Sample over 2 MB on free
Blocked on freeA large sample exceeds the 2 MB free JSON limit and is blocked with an upgrade prompt. Trim the sample or upgrade to Pro (100 MB).
Malformed export
Parse errorA truncated or NDJSON export fails JSON.parse. Convert NDJSON to a JSON array first, then run the casing migration.
Frequently asked questions
Can I map old field names to entirely new names?
Only when the difference is casing. accessToken → access_token works; token → bearer_token does not, because the words changed. Script true renames separately and use this tool for the casing standardization.
Is the casing migration reversible?
At the casing level, mostly — re-run with the old style to produce the old shape. But acronyms are lossy on round-trip (accessTokenID does not come back exactly), so don't rely on byte-identical reversal.
Will it touch nested historical bodies?
Yes, with Deep rename on (default). Uncheck it for nested blobs you intend to keep in the legacy shape.
Is it safe to run over records that are already migrated?
Yes. Keys already in the target case are returned unchanged and not counted as renamed, so the operation is idempotent on the casing dimension.
How do I apply this to millions of MongoDB documents?
Use the casing transform here to confirm the exact old→new key names, then script db.collection.updateMany({}, { $rename: { oldKey: newKey, ... } }). Test on a _id-filtered subset first.
What about records that use a mix of old and new field names?

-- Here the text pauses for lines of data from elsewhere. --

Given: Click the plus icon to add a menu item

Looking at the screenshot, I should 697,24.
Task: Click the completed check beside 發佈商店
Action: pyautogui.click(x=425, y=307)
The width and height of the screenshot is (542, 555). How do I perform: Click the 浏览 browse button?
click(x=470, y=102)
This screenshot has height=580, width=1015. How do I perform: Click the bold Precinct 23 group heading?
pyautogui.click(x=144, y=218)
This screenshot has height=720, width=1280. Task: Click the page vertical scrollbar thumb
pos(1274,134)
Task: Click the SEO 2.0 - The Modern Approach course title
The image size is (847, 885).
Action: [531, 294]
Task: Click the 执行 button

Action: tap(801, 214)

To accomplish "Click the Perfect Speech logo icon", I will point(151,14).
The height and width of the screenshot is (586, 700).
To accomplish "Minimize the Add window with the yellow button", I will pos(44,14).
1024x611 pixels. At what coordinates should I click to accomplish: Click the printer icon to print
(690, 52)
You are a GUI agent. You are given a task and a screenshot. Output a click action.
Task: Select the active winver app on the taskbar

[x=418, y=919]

Normalizing to the new case unifies them. But watch for collisions: if both userId and user_id exist in one document, one will be dropped. Filter and reconcile those before the bulk run.
Does it change values, like rewriting a token format?
No — only keys. Token and secret values pass through unchanged.
Can I paste a sample instead of uploading?
The tool reads a dropped file. Save the sample as a .json file and drop it on the dropzone.
Which case styles are available?
camelCase, snake_case, PascalCase, kebab-case, and UPPER_SNAKE — pick whichever the new SDK version standardizes on.
How big a sample can I test?
Up to 2 MB on free, 100 MB on Pro, more on higher tiers — enough to cover every field variant in most APIs.
Is migration data uploaded?
No. All renaming runs in your browser; tokens, keys, and user records never reach JAD Apps servers.
Where do I see how many keys changed?
After running, the tool reports the renamed key count, which is a quick sanity check that the casing migration actually did something on your sample.
Privacy first
Conversion runs locally in your browser. No file is uploaded — only metadata counters are saved for signed-in dashboard stats.